Construction time and time overruns for infrastructure projects have been frequently studied; however, the construction time of power plants has not been studied. This lack of study is problematic, as more renewable energy power plants, such as wind and solar, are planned for many jurisdictions. Accurately estimating the construction time of a power plant will assist construction planning, budget estimates, and policy development encouraging the use of more renewable sources. The construction times of utility scale power plants in Canada were studied using publicly available data.
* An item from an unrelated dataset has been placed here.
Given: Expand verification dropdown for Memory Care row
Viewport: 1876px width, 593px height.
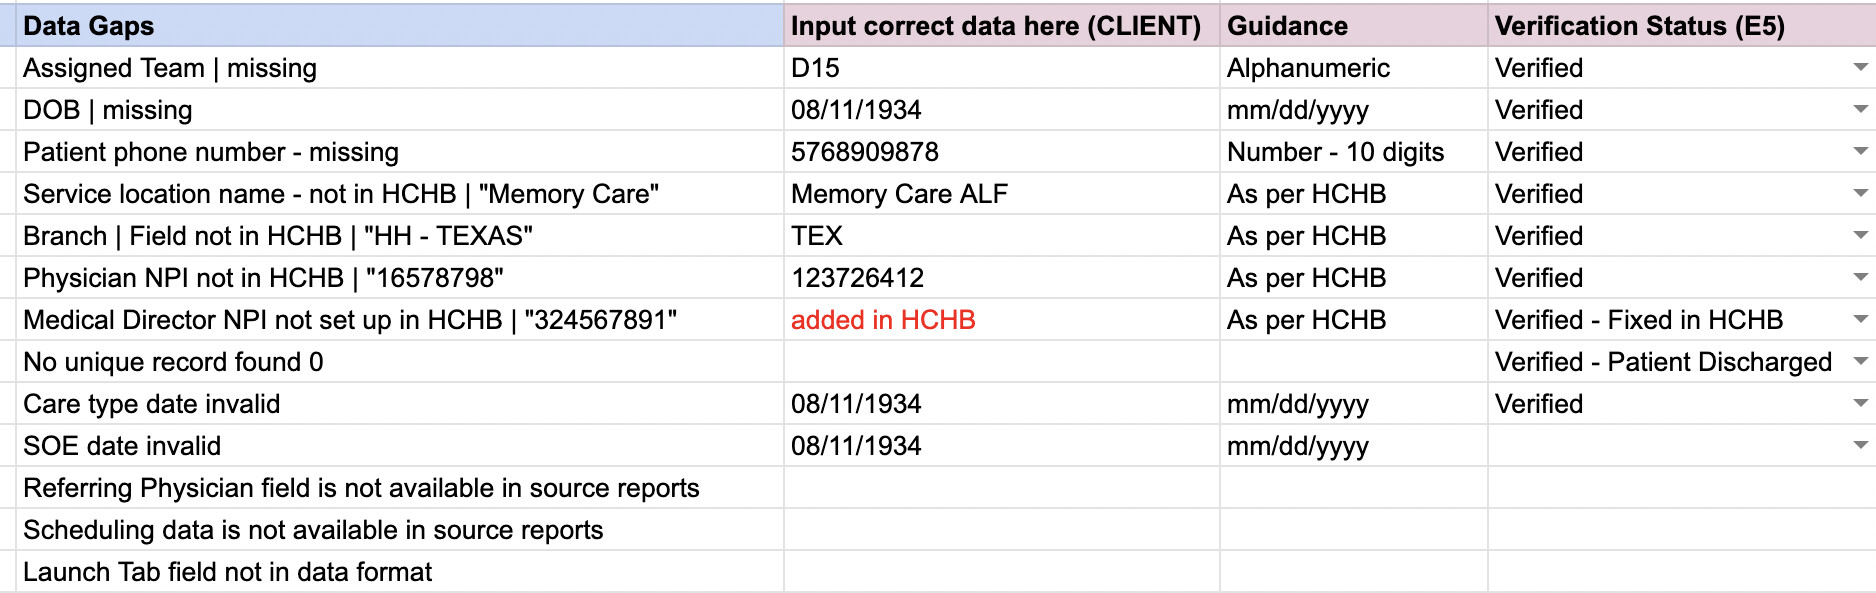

Multiple linear regression analysis techniques were applied to the data to generate construction time estimation functions for all power plants together, and for individual technologies. The analyses reveal that construction time is sensitive to jurisdiction and the decade of construction, indicating that decisions made by individual Canadian provincial governments at different times had statistically significant impacts on construction time. The analyses also indicated that construction time is a strong function of installed capacity, independent of technology. This finding suggests that large solar or wind energy facilities will encounter longer construction times similar to large hydroelectric facilities.

Suggested Citation

  • Herve Kabanda & Alex Romard & Fuze Yurtsever & Anjali Wadhera & Joshua Andrews & Craig Merrett, 2021. "Construction Time Estimation Function for Canadian Utility Scale Power Plants," Energies, MDPI, vol. 14(17), pages 1-16, August.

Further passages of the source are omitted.